- _Aim of the task_:
State how many lines in the data below contain the string "What", with case counting, and give only that number.

- _Supplied records_:
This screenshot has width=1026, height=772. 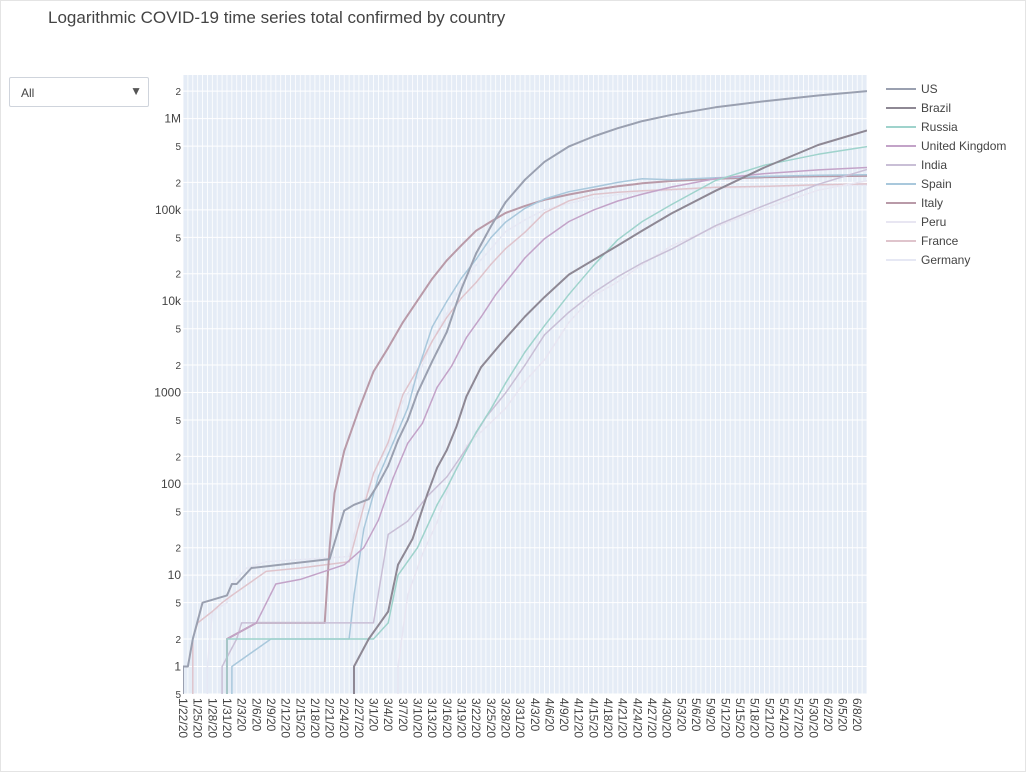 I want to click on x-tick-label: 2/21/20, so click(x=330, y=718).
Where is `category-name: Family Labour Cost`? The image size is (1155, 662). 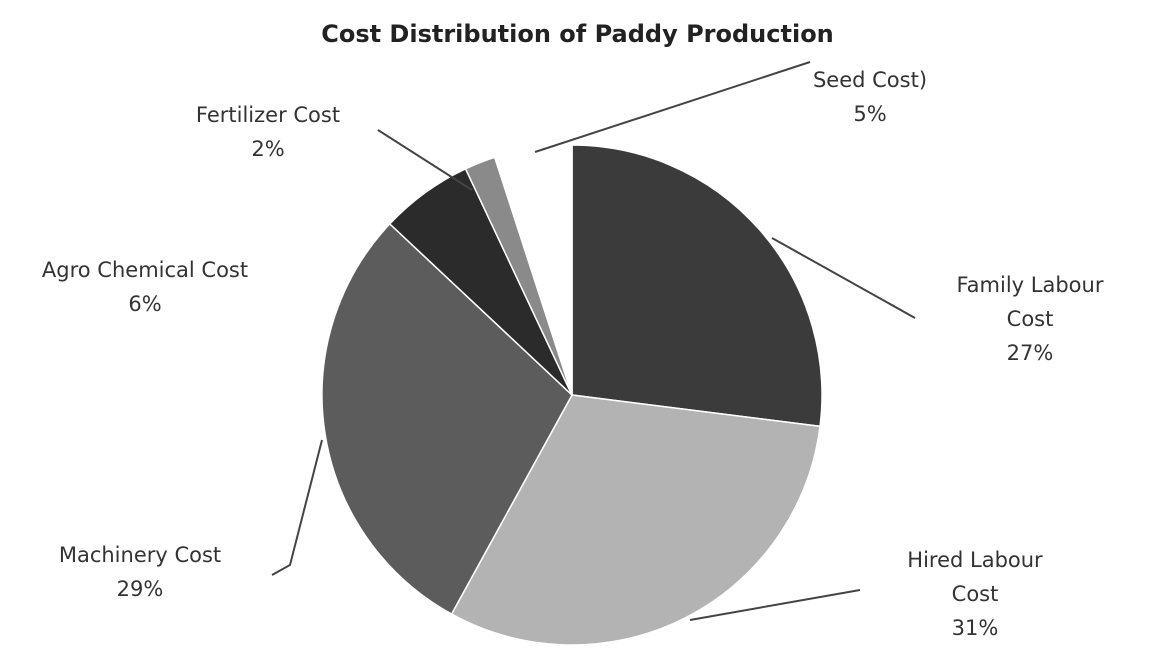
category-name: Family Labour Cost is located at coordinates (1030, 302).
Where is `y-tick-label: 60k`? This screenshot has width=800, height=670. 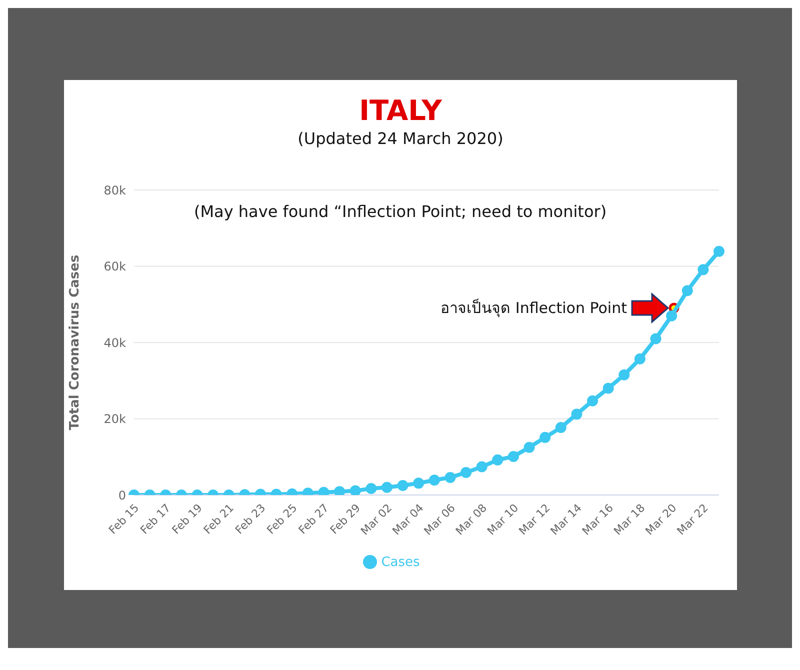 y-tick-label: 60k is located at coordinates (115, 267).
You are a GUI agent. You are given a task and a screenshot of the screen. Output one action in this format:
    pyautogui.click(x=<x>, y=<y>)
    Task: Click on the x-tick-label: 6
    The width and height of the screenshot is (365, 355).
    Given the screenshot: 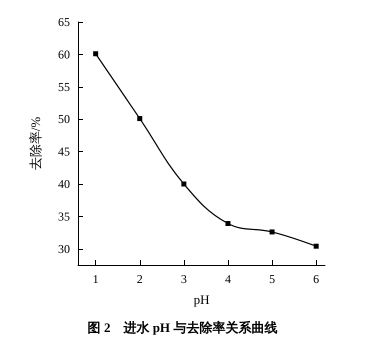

...

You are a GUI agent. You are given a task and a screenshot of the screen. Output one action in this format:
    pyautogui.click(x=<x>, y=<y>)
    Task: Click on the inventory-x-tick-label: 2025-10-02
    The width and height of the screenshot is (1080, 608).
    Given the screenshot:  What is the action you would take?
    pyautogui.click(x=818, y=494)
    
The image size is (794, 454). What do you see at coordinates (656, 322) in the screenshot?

- _Response to the task_:
2